→ **Document segment**

►

Combat Sambo and Systema parallel the military's approach to H2H/CQC. We don't touch so much on legalities (basic knowledge at most) as we do on levels of aggression and violence, which are broken down into levels and corresponded with appropriate courses of action to address them, ranging from restraining holds and locks to use of lethal force. The dynamic of a fight, circumstances leading up to it and the "point of no return" as it's called are then broken down and demystified.

From here, the instructor will introduce the student to evasive tactics and strategies she can use to prevent herself from being put in such a compromising situation in the first place, and how to perceive when violence is imminent. From there the core curricula of striking, grappling and armed combat (incl. improvising) are taught along with break-falling, escapes and tactics for fleeing and taking on numerous assailants at once. (there's usually a special module for people training to be in security)

Lessons are blocked into subject groups for more organized teaching, e.g. "Hand to Hand Combat", "Grappling Fundamentals", "Knife Fighting & Disarming", "Firearms & Disarming", "Joint Breaks", "Ballistics", and so forth. Pressure and stress tests are common ways of assessing progress. Breathing techniques included.

Auxiliary topics like anatomy, bio-mechanics, basic first aid, small group tactics, camouflage/stealth tactics are also taught depending on who your instructor is. The really good ones, usually former cops or military operators will more often than not touch on these subjects. Psychological warfare and "psyching" yourself or others up included. Meditation and health tips come up also, and consider yourself in good company if they do.


----------



## hoshin1600 (Mar 24, 2015)

Danny T said:


> In our self-defense programs we cover:
> 
> Legal and ethical aspects
> Dynamics of Violence (power-who has it, why)
> ...



This could turn out to be a good thread.
Danny I am curious about your definition and the differences between Counter-assault and the fight.


----------



## Danny T (Mar 24, 2015)

◄

→ **Supplied information**
►

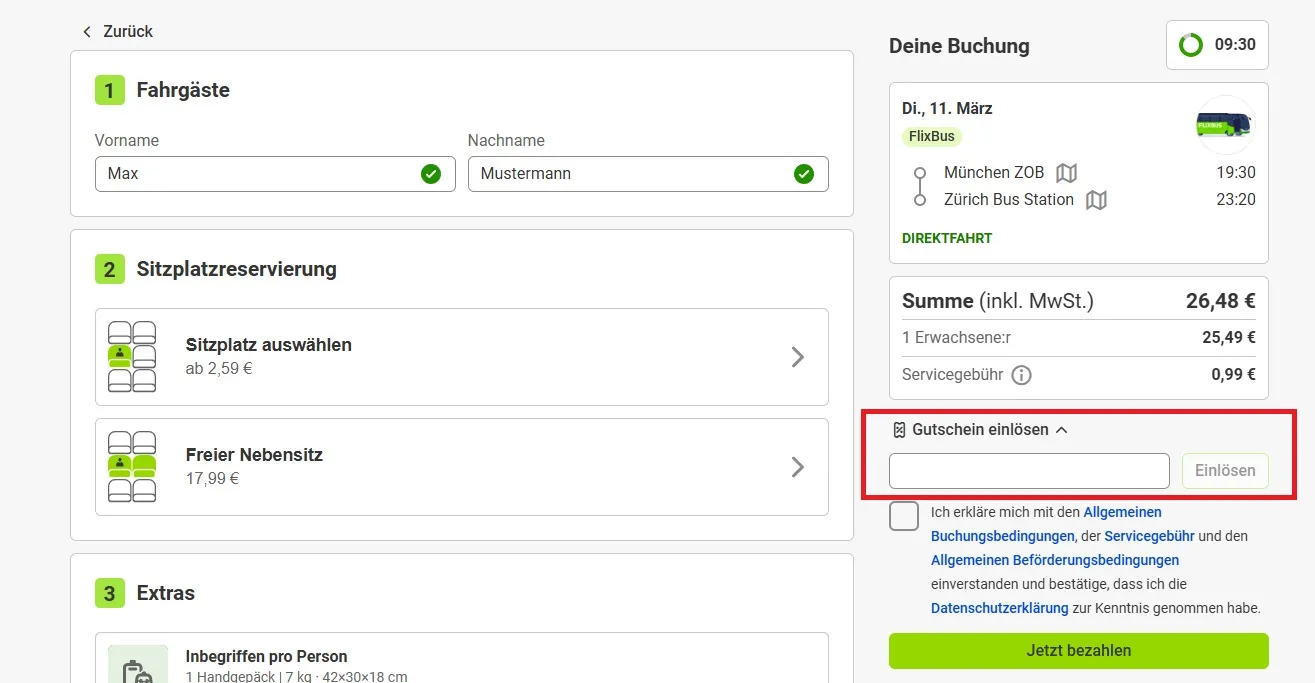Tick the Buchungsbedingungen agreement checkbox
Viewport: 1315px width, 683px height.
(x=903, y=516)
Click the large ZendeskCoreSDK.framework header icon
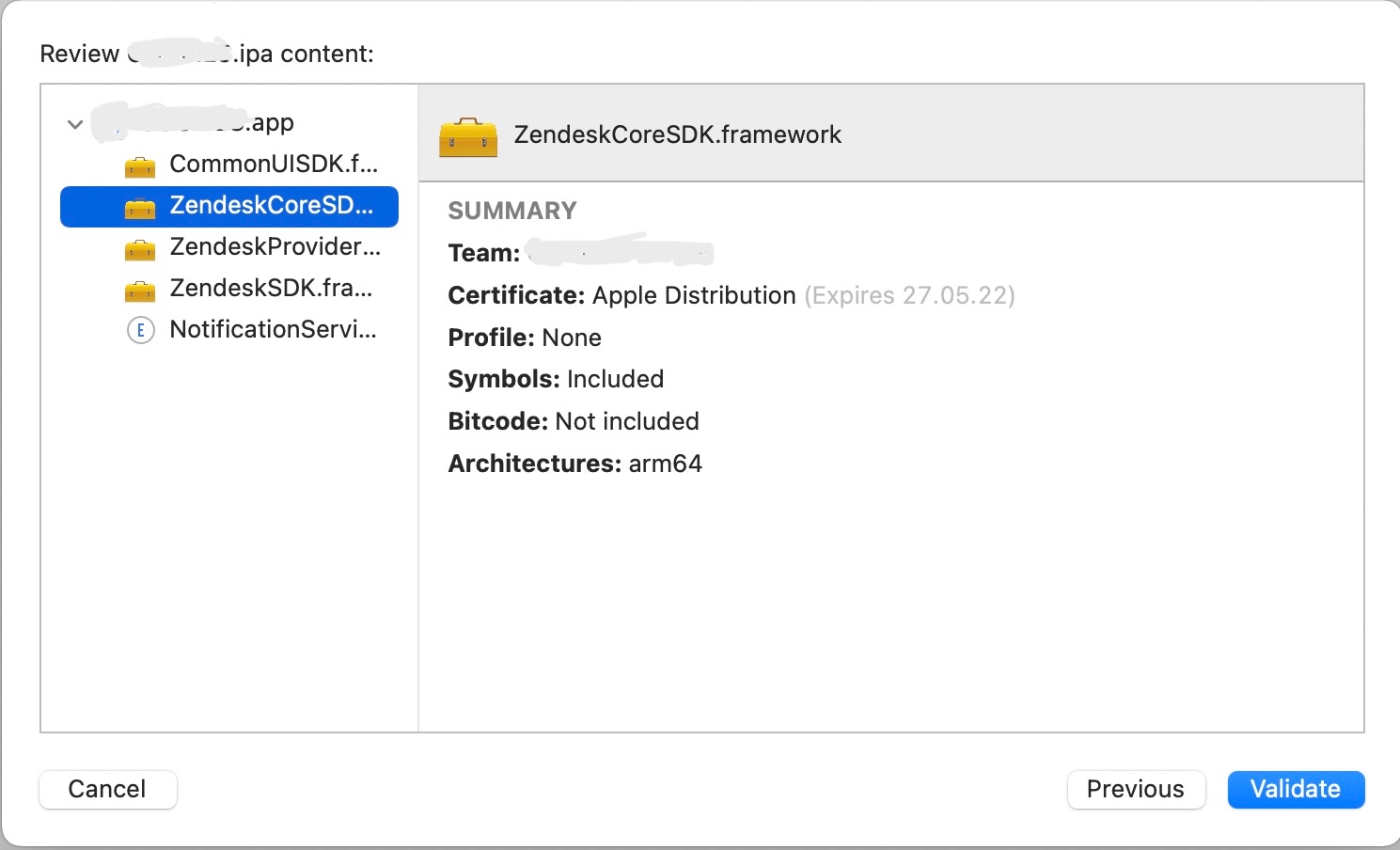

◄

→ **Problem to solve**
Reproduce the passage of the self-defense training thread between "This could turn" and "T (Mar 24, 2015)", inclusive.

→ **Solved problem**
This could turn out to be a good thread.
Danny I am curious about your definition and the differences between Counter-assault and the fight.


----------



## Danny T (Mar 24, 2015)